Cette ancienne salle de formation du séminaire a été transformée par la mairie en bureau. C’est là que Paula Pio, coordinatrice du centre, et son équipe travaillent. Crédit : Maëva Poulet / InfoMigrants. Une intégration rapide sur le marché du travail

Grâce au soutien des autorités portugaises, et notamment du SEF, les dépôts de demandes d’asile de chacun des rescapés ont été accélérés. En novembre, ils ont reçu un titre de résidence provisoire de six mois, le temps de l’instruction des dossiers. Ce document leur permet désormais de travailler.

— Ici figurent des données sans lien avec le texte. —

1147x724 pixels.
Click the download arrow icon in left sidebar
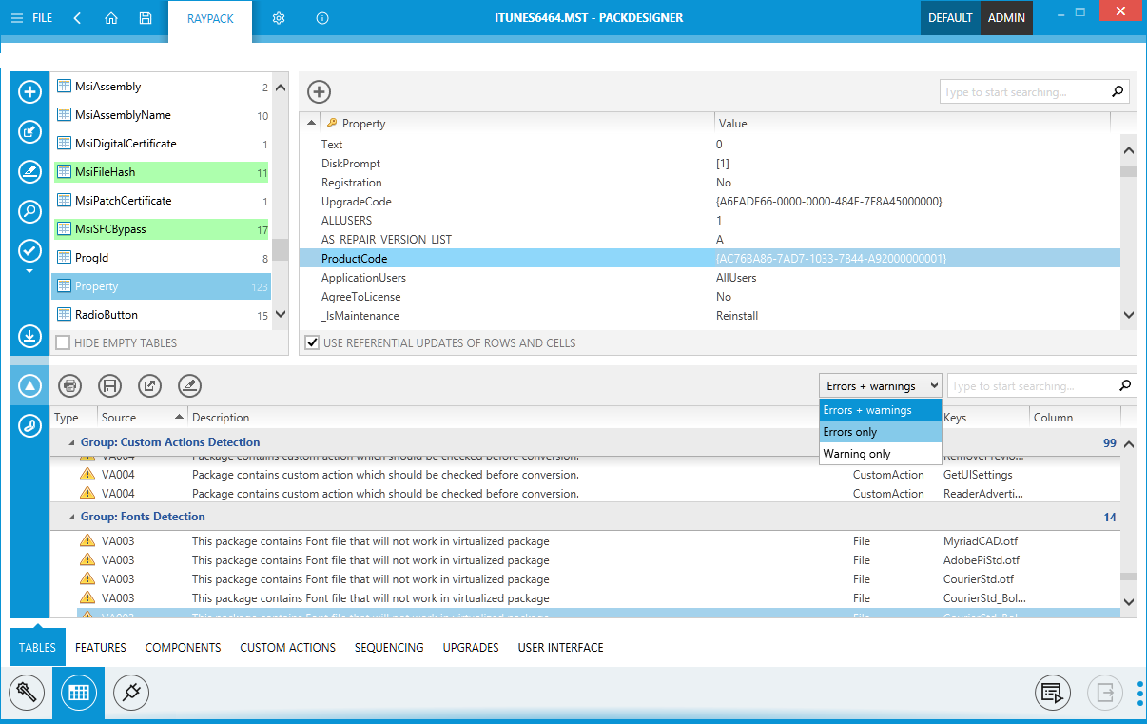29,336
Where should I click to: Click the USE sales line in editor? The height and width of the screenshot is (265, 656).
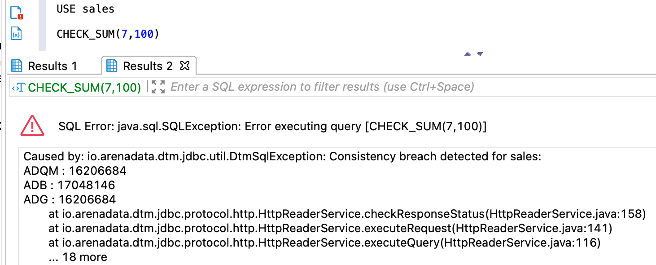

Et être accueilli dans une petite ville est un avantage pour trouver un emploi. "Tout le réseau de la mairie a été mobilisé pour qu’ils puissent intégrer dès le mois de décembre des entreprises locales que nous connaissons, ou avec lesquelles nous sommes en contact", poursuit Paula. "Tous nous ont fait savoir qu’il était important pour eux de retrouver un rythme et d’être indépendant financièrement, notamment pour envoyer de l’argent à leur famille”. Quatre mois seulement après leur arrivée, 13 d’entre eux ont déjà trouvé un travail rémunéré à Fundão ou aux alentours.

Gebru Mehari et Hadush Tsegay, originaires d’Érythrée, travaillent à 20 km du séminaire. Chaque matin, c’est un des responsables d’Unitom Farming, une entreprise agricole et fruitière qui compte environ 120 hectares de cerisiers, de pêchers et d’oliveraies, qui vient les chercher.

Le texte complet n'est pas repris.